Les deux femmes décrivent une scène de tabassage, avec des coups de pied au dos et au thorax, puis des coups de poing au visage. Selon elles, les deux hommes l’ont ensuite soulevé et mis dans le véhicule avant de repartir. Elles sont incapables de dire s’il était à ce moment-là conscient ou inconscient. Les amis de Wissam n’arrivent qu’après l’interpellation. Plusieurs d’entre eux décrivent des policiers qui « fument à côté de leur voiture » et « ont mis de la musique fort depuis leurs voitures ». Les voisines n’ont rien vu de cette scène. La suite se déroule durant le transfert de Wissam El-Yamni au commissariat de la rue Pélissier, à moins de trois kilomètres. Sans témoins. À son arrivée, aucun PV de notification de garde à vue n’est rédigé. Une femme policière donnera l’alerte à 3h40, s’inquiétant de la présence d’un homme inanimé dans un couloir du commissariat, face contre terre, menotté dans le dos. L’équipe du Samu emmène Wissam El-Yamni à l’hôpital d’Estaing dans un état grave. Sa femme ne sera prévenue que le lendemain. Il décédera neuf jours plus tard sans avoir quitté le coma.

Visage tuméfié.

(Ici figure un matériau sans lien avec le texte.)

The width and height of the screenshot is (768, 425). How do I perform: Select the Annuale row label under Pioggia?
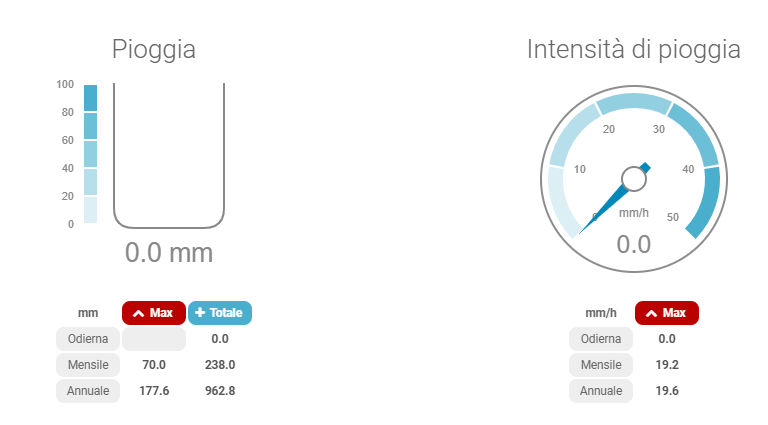(x=88, y=391)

Le premier certificat médical atteste de plusieurs traces de violences « récentes », sur le visage, le cou et le thorax. Des photos prises le lendemain par la famille montrent un visage tuméfié, mais, surtout, un hématome sur un côté du cou et une longue trace rouge de l’autre côté. Jean-François Canis, l’un des avocats de la famille El-Yamni, attend désormais les résultats de l’autopsie pour connaître les causes du décès. Il s’interroge : « Les traces de violences semblent peu compatibles avec des techniques policières normales. Cette interpellation, c’est une certitude, ne s’est pas déroulée normalement. »

Une information judiciaire a été ouverte pour « violences volontaires ayant entraîné la mort sans intention de la donner ». Elle vise deux « dépositaires de la force publique », les deux policiers de la brigade canine qui ont emmené Wissam El-Yamni au commissariat. Vendredi, par la voix de leurs avocats, les policiers ont fait savoir qu’ils démentaient tout violence.

Leur presse (Alice Géraud – envoyée spéciale, Liberation.fr), 14 janvier 2012.